Endommagé, lacéré, littéralement démembré, puis finalement détruit, l'un des symboles de Star Trek disparaît sous nos yeux impuissants et incrédules. Prendre le risque de le maltraiter si tôt dans l'aventure secoue et surprend le fan comme le simple spectateur. Un tel risque fait peser sur ce Star Trek Sans Limites une drôle d'impression que l'on est dans l'incapacité, dans un premier temps, de verbaliser.
Le même traitement est réservé à l'équipage : séparés, isolés, ne se retrouvant pas avec leurs habituels pendants, les relations entre les personnages sont comme en suspens, traduisant la séparation (Spock), le doute (Kirk) ou donnant lieu à des alliances inattendues (Scotty, Bones), le tout sur une planète rocailleuse où le bad guy de l'histoire a trouvé refuge, en forme organique de fourmilière.
Pour le reste, Justin Lin marche dans les pas du papa de l'illustre franchise new look.

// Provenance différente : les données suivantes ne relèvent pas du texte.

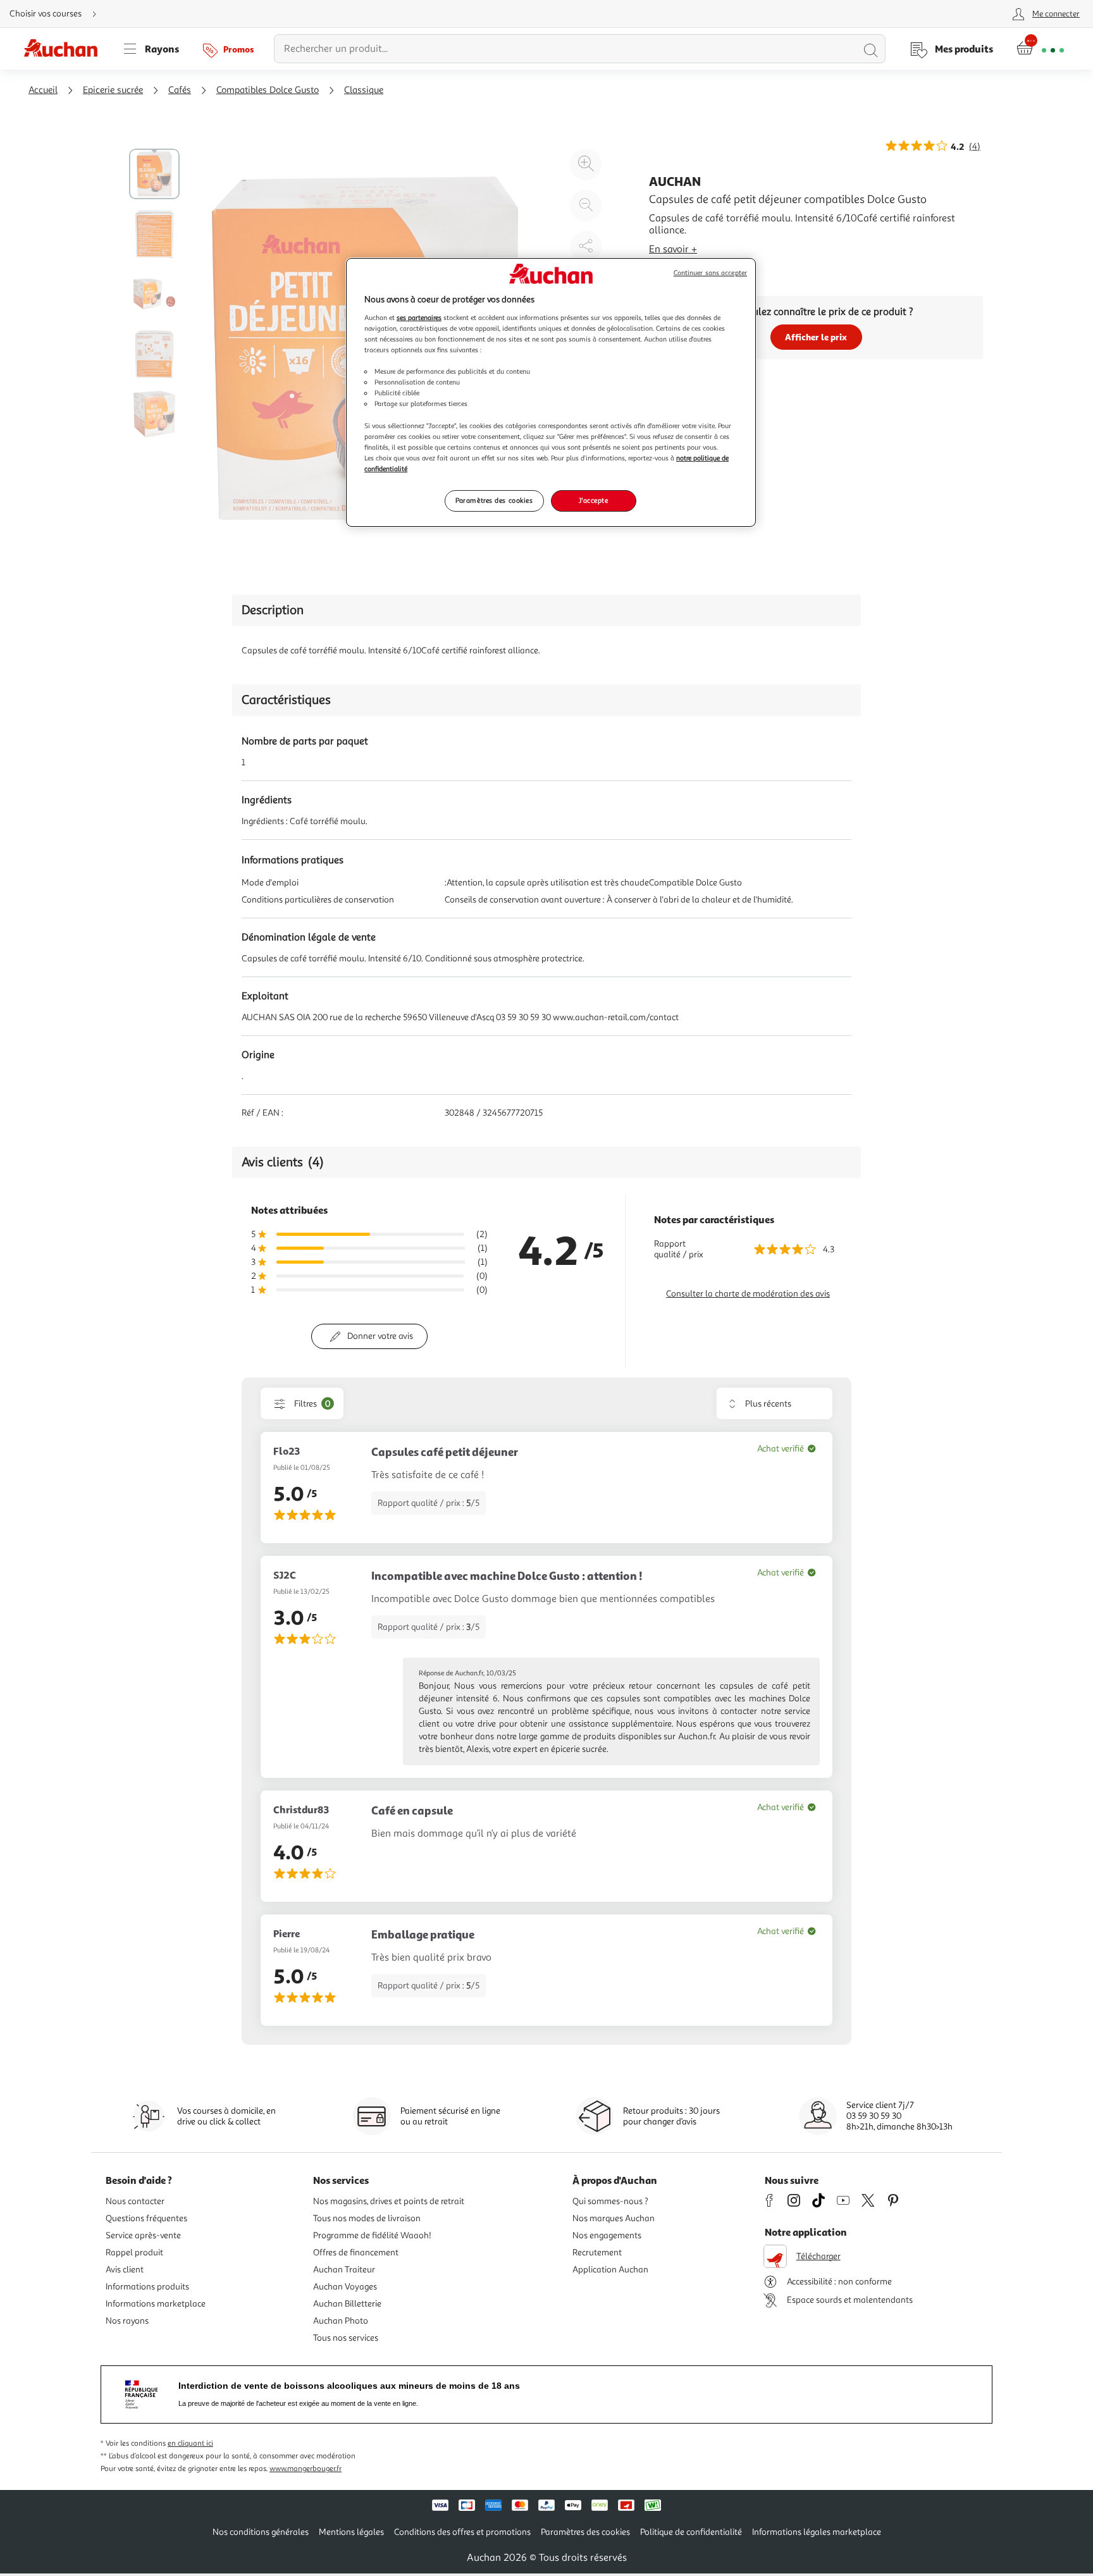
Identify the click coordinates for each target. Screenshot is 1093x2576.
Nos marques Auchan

En effet, comme J.J. Abrams, il offre à voir de nombreuses aventures haletantes ou désespérées dans les décombres et au coeur du conflit, à base de poursuites soutenues, de combats mano a mano (parfois expédiés quand la fin s'annonce) et de grand spectacle SF spatial généreux sur fond de CGI la plupart du temps maîtrisés. Le changement derrière la caméra se fait donc en douceur et ne chamboule pas trop, sur ce plan, les fondations de la série.
Le scénario pourra cependant paraître assez simpliste aux yeux des plus critiques, même s'il semble plus se rapprocher de la série originelle. Le moyen choisi pour se débarrasser d'un essaim, très Mars Attacks dans l'esprit, l'humour maîtrisé en moins, pourra leur donner raison. Mais ce serait malheureusement faire l'impasse sur un antagoniste qui ne prend toute sa dimension que dans le dernier tiers du film, quand les scénaristes l'habillent de motivations qui, à nouveau, laissent une drôle d'impression planer sur la conclusion de Star Trek Sans Limites. Car, volonté consciente ou non, le personnage d'Idriss Elba résonne de manière très étrange et actuelle dans notre esprit, renvoyant aux agissements des Etats U... Euh, de la Fédération au détriment de ses alliés, abandonnés, laissés à leur sort. Et des erreurs du passé, lourdes et matricielles, surgit inévitablement le nouveau mal, l'ami d'hier acteur d'un ancien monde et de ses conflits, hors de contrôle et portant une violence aveugle.
Si la fin signe un retour au statu quo ante a priori rassurant pour l'équipage et l'accueil d'une nouvelle tête, les événements du début du film laissent cependant une trace indélébile. Car Star Trek a quand même changé. Sa figure de proue ne saura plus jamais la même. En tout cas, pas celle des premières aventures décoiffantes de 2009, et ce même si ce troisième opus se hisse au niveau, voire dépasse, à mon sens, Into Darkness.
Exécuté avec métier, suffisamment spectaculaire et dépaysant pour intéresser, secouer et satisfaire, Star Trek Sans Limites se présente comme ce que l'on a fait de mieux, point de vue blockbusters, en cette saison estivale 2016 en demi-teinte, gérant les acquis de la saga tout en enrichissant l'univers et la galerie de portraits de cet "espace, frontière de l'infini"...
Behind_the_Mask, qui n'aime pas les sous-pulls (ça gratte...).